## DOCUMENT TEXT

MARK VOLPE: Back in the late '40s, '50s, even well into the '60s, GE alone employed 11, 12,000 people. They now employ a grand total of zero.
SHEA: Most of Tanglewood's 1,000 part-time and seasonal employees have been laid off, and a limited, digital version of the festival is available online. Volpe says the festival usually brings in more than 100 million tourist dollars each summer.
VOLPE: We're not in a major market that has a diverse economy, you know? We are the economy.
SHEA: Tanglewood is part of a now shut-down ecosystem of arts institutions that anchors the region's economy, including the Jacob's Pillow Dance Festival, the Williamstown Theatre Festival and a slew of museums.
JOE THOMPSON: Mass MoCA is sort of a poster child for the creative economy.
SHEA: Joe Thompson directs Mass MoCA, the Massachusetts Museum of Contemporary Art in North Adams about 25 miles from Tanglewood. The sprawling museum occupies more than two dozen shuttered 19th century mill buildings. Thompson says the idea for the museum was born at a devastating time in the 1980s.
THOMPSON: North Adams found itself at the top of every wrong list - teenage pregnancy, illiteracy, domestic violence.
SHEA: Unemployment also soared after the component company Sprague Electric left North Adams, taking 3,000 jobs with it.
JOHN BARRETT: That's when I started to realize that arts and culture, that was economic development.
SHEA: Massachusetts state Representative John Barrett was North Adams' mayor back then. Since it opened in 1999, Mass MoCA has grown to attract nearly 300,000 visitors to the region each year, adding $52 million to the Berkshires economy. Now the museum is closed and has laid off most of its staff.
BARRETT: Who would have ever thought it would be a pandemic that would come along and really deal the main part of our economy this crushing blow?
SHEA: Barrett co-filed two emergency bills in the state legislature to help cultural organizations, along with the interdependent food and hospitality sectors.

Saved data entries
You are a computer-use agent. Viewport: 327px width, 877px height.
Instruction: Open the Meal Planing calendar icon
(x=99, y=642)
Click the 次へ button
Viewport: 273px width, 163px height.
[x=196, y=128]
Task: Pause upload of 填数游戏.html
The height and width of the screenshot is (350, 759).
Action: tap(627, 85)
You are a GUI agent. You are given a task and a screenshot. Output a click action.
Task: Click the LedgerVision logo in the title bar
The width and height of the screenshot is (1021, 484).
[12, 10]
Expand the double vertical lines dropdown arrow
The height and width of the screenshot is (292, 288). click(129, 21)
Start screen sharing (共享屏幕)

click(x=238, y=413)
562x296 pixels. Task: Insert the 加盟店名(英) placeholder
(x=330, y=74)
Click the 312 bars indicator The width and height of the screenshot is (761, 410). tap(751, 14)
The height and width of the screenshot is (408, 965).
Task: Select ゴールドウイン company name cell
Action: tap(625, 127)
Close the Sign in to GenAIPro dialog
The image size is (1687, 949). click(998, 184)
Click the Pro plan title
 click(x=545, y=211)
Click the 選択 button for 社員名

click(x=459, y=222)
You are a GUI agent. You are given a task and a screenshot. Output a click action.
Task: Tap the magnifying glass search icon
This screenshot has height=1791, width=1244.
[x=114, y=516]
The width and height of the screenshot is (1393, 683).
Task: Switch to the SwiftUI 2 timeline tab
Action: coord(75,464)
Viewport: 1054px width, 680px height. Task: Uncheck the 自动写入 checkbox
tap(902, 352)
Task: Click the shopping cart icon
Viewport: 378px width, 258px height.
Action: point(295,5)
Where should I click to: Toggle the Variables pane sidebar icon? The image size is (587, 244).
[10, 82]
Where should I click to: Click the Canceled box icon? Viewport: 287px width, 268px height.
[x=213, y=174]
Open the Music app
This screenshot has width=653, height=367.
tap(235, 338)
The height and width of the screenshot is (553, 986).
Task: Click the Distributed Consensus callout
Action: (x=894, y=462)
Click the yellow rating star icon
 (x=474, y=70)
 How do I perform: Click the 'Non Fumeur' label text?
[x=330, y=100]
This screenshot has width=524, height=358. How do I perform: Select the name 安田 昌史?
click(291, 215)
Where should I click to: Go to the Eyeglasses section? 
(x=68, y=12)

## ABOUT THIS TASK
In the transcript above about the Berkshires' arts economy, copy word for word the stretch from "MARK VOLPE: Back" through "are the economy.".

## SOLUTION TO THE PROBLEM
MARK VOLPE: Back in the late '40s, '50s, even well into the '60s, GE alone employed 11, 12,000 people. They now employ a grand total of zero.
SHEA: Most of Tanglewood's 1,000 part-time and seasonal employees have been laid off, and a limited, digital version of the festival is available online. Volpe says the festival usually brings in more than 100 million tourist dollars each summer.
VOLPE: We're not in a major market that has a diverse economy, you know? We are the economy.